When exactly was this “Day One” when Kagan was “walled off” from health care? That is another question the Justice Department did not answer beyond its blanket statement that she “did not play any substantive role in litigation challenging healthcare reform legislation.”
On Feb. 28, the Obama administration filed its brief in the U.S. Court of Appeals for the 4th Circuit in the case of Commonwealth of Virginia v. Sebelius. The brief asks the court to reverse the decision of a U.S. district judge in Virginia who ruled that the health-care law signed by President Obama is unconstitutional. Now-acting Solicitor General Neal Katyal--first assigned to this issue by Elena Kagan on Jan. 8, 2010--was the lead signer of the brief.
On March 8, the administration filed a motion asking the U.S. Court of Appeals of the 11th Circuit to expedite the administration's appeal of the ruling of a U.S. district judge in Florida who also ruled that the health-care law is unconstitutional.

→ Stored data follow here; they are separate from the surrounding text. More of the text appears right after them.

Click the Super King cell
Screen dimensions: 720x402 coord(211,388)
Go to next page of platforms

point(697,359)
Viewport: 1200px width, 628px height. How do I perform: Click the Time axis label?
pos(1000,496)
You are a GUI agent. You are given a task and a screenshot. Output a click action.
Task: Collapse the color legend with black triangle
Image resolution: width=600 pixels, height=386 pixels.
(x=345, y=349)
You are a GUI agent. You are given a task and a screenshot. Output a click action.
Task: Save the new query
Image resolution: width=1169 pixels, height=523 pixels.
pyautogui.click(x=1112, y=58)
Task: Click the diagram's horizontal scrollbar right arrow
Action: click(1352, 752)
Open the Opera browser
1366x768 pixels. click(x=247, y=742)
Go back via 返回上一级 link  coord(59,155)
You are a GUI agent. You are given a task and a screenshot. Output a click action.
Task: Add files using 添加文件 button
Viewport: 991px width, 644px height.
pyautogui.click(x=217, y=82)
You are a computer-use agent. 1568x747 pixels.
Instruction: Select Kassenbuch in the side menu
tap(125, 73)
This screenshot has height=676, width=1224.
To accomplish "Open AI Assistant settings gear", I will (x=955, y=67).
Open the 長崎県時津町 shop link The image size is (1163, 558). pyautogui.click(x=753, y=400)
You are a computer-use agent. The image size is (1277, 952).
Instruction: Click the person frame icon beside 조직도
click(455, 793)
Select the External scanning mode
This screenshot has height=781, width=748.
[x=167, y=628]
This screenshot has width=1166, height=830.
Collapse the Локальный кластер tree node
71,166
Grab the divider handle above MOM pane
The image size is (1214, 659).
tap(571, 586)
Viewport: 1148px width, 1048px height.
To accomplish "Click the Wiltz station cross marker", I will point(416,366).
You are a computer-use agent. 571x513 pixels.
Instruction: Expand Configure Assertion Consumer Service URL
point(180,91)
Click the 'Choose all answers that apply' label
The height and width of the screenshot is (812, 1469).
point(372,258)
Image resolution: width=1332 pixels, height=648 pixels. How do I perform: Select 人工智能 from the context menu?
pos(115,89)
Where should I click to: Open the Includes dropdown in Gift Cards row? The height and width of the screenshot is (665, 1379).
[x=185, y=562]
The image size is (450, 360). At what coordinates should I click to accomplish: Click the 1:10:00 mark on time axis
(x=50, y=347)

Katyal signed this document, too.
It remains an open question whether Justice Kagan will recuse herself from these cases, or sit in judgement of them, when they reach the Supreme Court.
Katyal has now served as acting solicitor general for ten months--since Kagan's nomination. But on Jan. 24, President Obama passed him over for the full-time job, nominating instead Deputy White House Counsel Donald Verrilli, Jr.